During the investigations, the CNIL found that, when a vehicle was hired by a private individual, the company collected data relating to the geolocation of the rented vehicle every 500 meters when the vehicle was moving, when the engine was switched on and off, or when the doors were opened and closed. In addition, the company kept records of some of the geolocation data collected, for an excessive amount of time.
On the basis of these findings, the restricted committee - the CNIL's body in charge of issuing sanctions - in cooperation with the other European authorities concerned (Belgium, Denmark, Spain, Italy and Germany) imposed a fine of €175,000 on UBEEQO INTERNATIONAL and decided to make it public.
Sanctioned breaches
Failure to comply with the obligation to ensure data minimisation (Article 5.1.c of the GDPR)
The company argued that geolocation data of the vehicles were collected for different reasons:
- To ensure the maintenance and performance of the service (to make sure that the vehicle is returned to the right place, to monitor the state of the fleet, etc.);
- To locate the vehicle in case of theft;
- To give assistance to customers in the event of an accident.

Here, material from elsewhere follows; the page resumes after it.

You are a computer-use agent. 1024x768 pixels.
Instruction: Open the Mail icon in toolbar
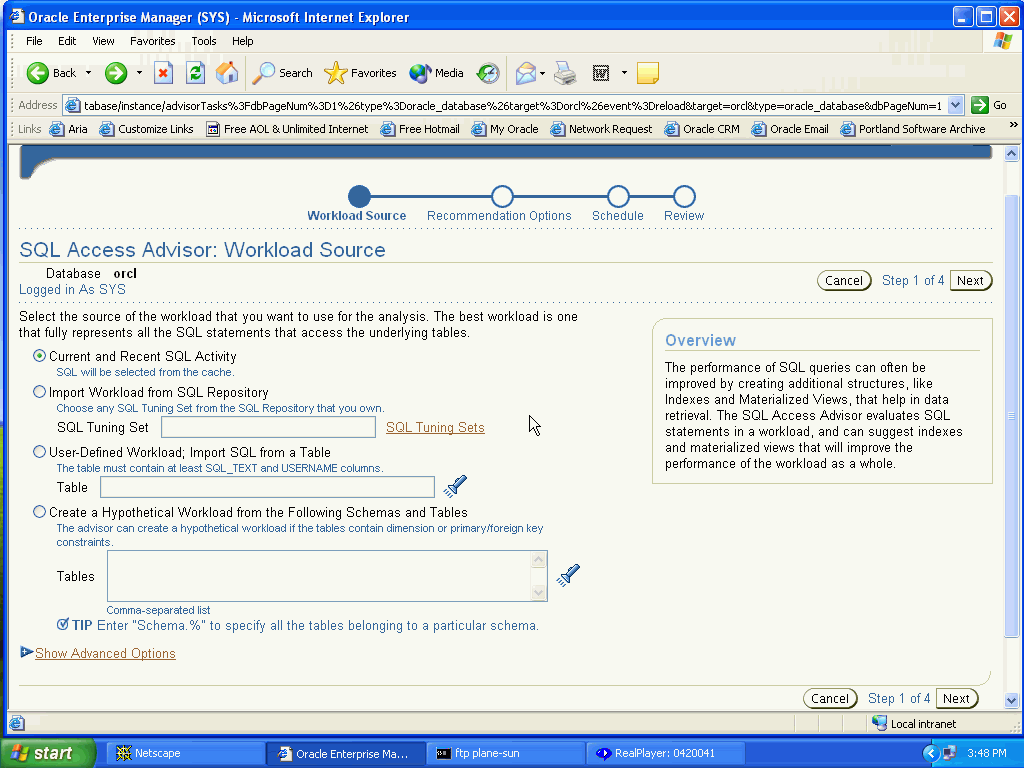pyautogui.click(x=526, y=73)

After having analysed the use of geolocation data for each of the purposes put forward by UBEEQO INTERNATIONAL, the CNIL considers that none of these purposes justifies the collection of geolocation data in such detail.
Such a practice is indeed very intrusive in the private life of users insofar as it is likely to reveal their movements, their places of frequentation or even all the stops made during a journey.

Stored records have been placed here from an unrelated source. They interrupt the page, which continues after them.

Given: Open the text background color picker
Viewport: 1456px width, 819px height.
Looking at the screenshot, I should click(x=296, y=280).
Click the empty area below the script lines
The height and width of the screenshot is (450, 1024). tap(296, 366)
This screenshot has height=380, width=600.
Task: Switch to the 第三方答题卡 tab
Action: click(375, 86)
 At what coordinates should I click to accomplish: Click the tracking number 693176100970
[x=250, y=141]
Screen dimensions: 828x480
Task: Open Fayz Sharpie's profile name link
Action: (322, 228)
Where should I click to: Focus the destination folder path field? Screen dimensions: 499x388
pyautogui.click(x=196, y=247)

According to the CNIL, the company could offer an identical service without geolocating its customers almost permanently. UBEEQO INTERNATIONAL has therefore failed to comply with the principle of data minimisation: data must be adequate, relevant and limited to the purpose for which they are processed and used.

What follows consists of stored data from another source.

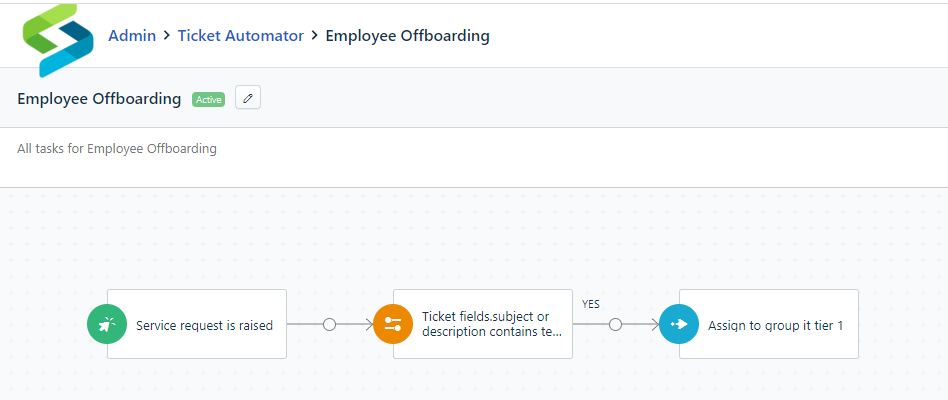This screenshot has height=400, width=948.
Task: Select the blue action arrow icon
Action: (x=679, y=324)
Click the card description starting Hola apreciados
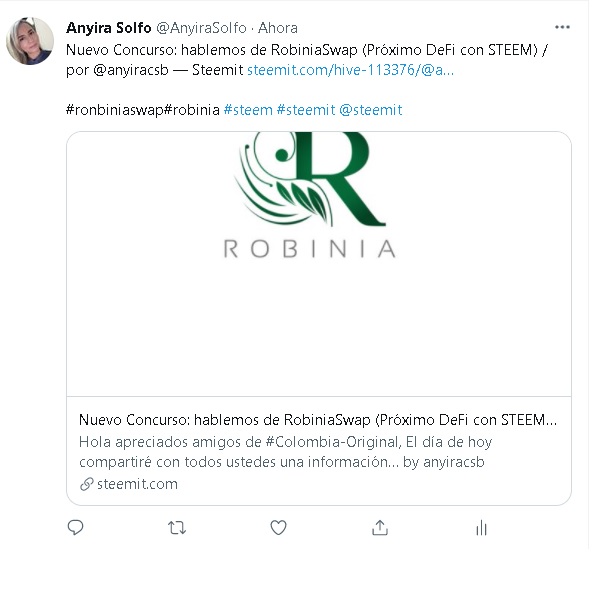The height and width of the screenshot is (612, 596). click(286, 452)
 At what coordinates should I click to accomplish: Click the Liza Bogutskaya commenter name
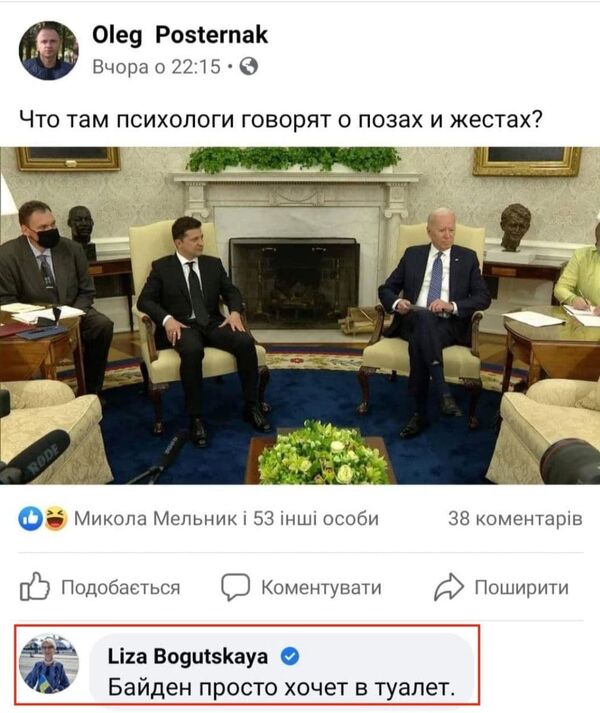coord(188,656)
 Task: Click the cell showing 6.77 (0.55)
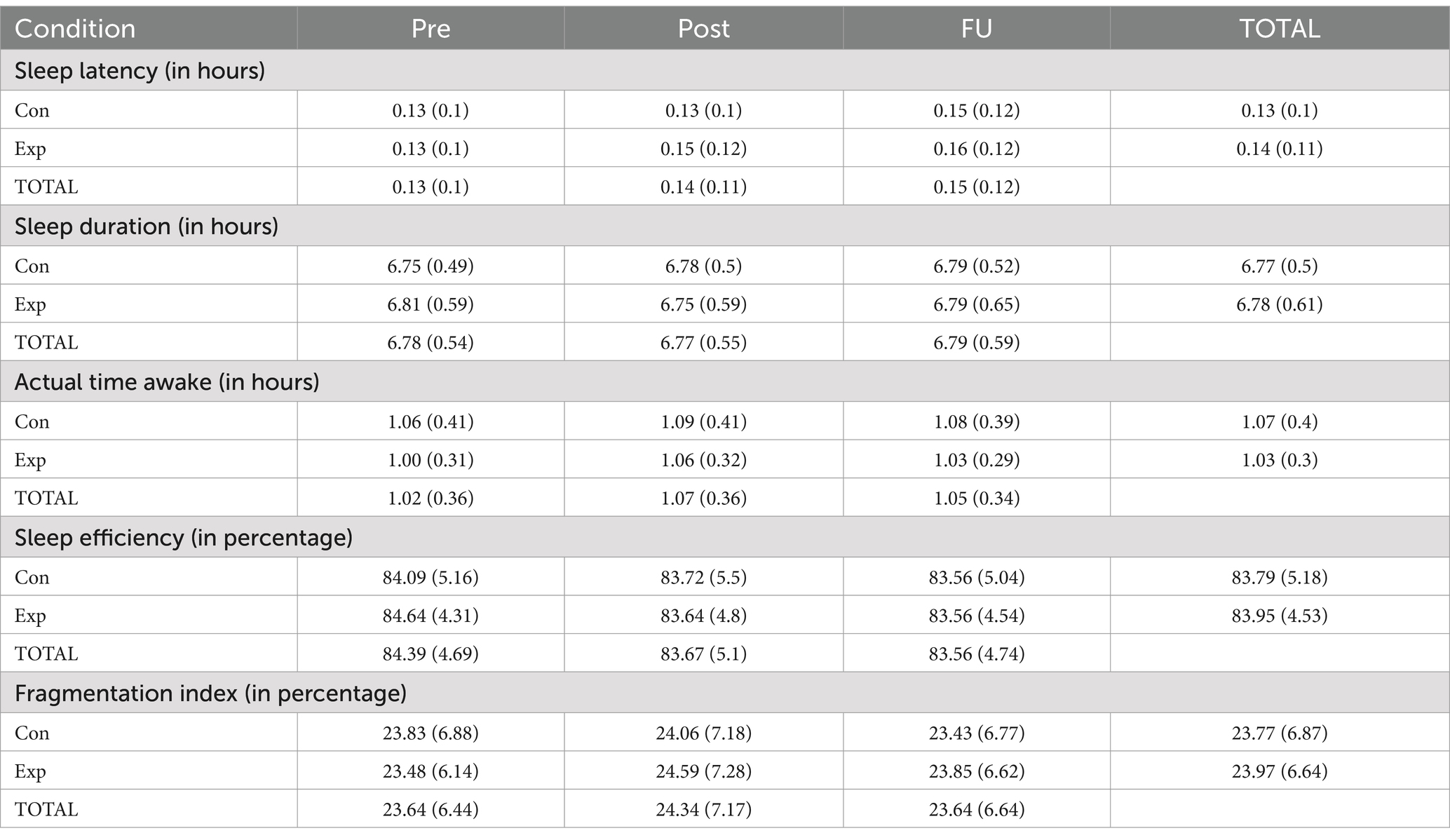pos(703,342)
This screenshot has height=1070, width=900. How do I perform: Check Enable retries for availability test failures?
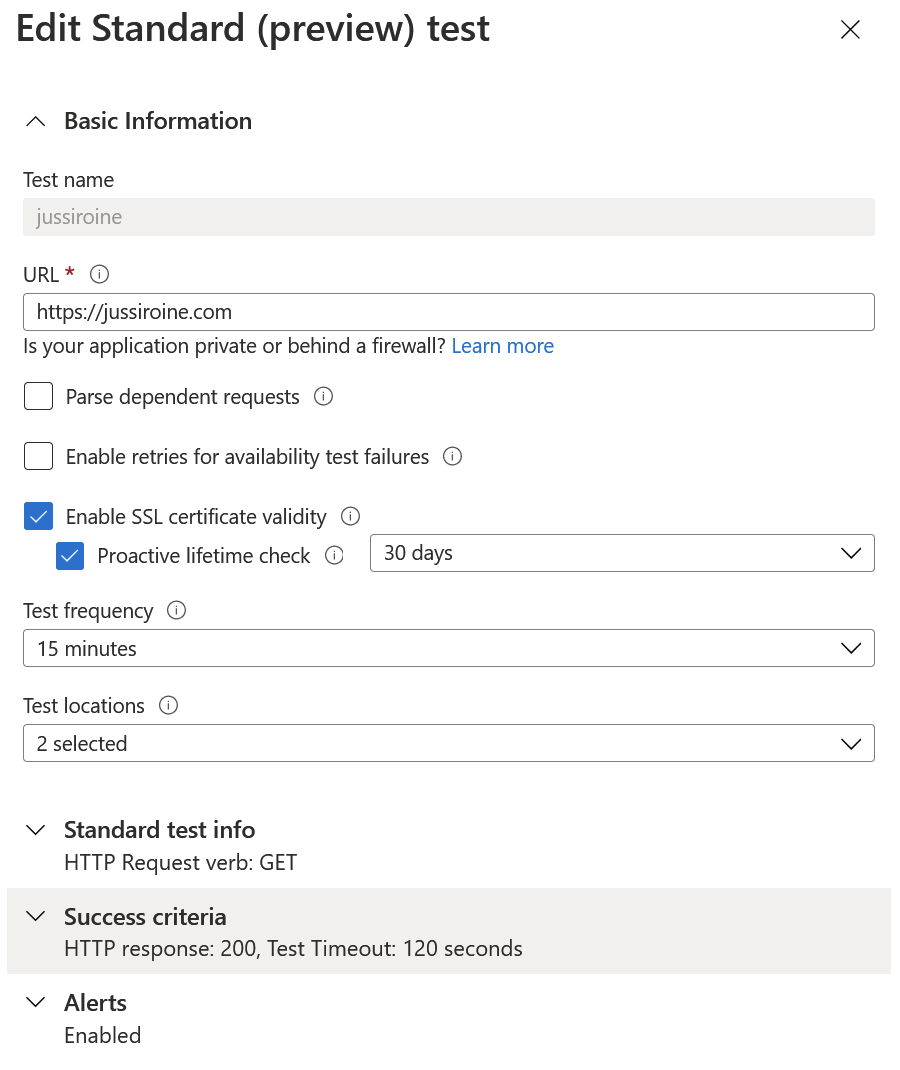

Failure to define and respect a proportionate data retention period (Article 5.1.e of the GDPR)
Geolocation data were kept for the duration of the commercial relationship with a customer and then for three years after the end of the vehicle rental.
The CNIL considers that such a retention period is excessive as it does not correspond to the strict need of the company that collects the geolocation data in order to manage the fleet of vehicles, to find the car in case of theft or to give assistance to the customer.
In addition, personal data of users who had been inactive for more than eight years were still kept in the company's databases.
Failure to inform individuals (Article 12 of the GDPR)
The CNIL found that, during the registration process on the UBEEQO application, the relevant information on data processing was not sufficiently accessible to users.
The company brought the registration form into compliance during the procedure.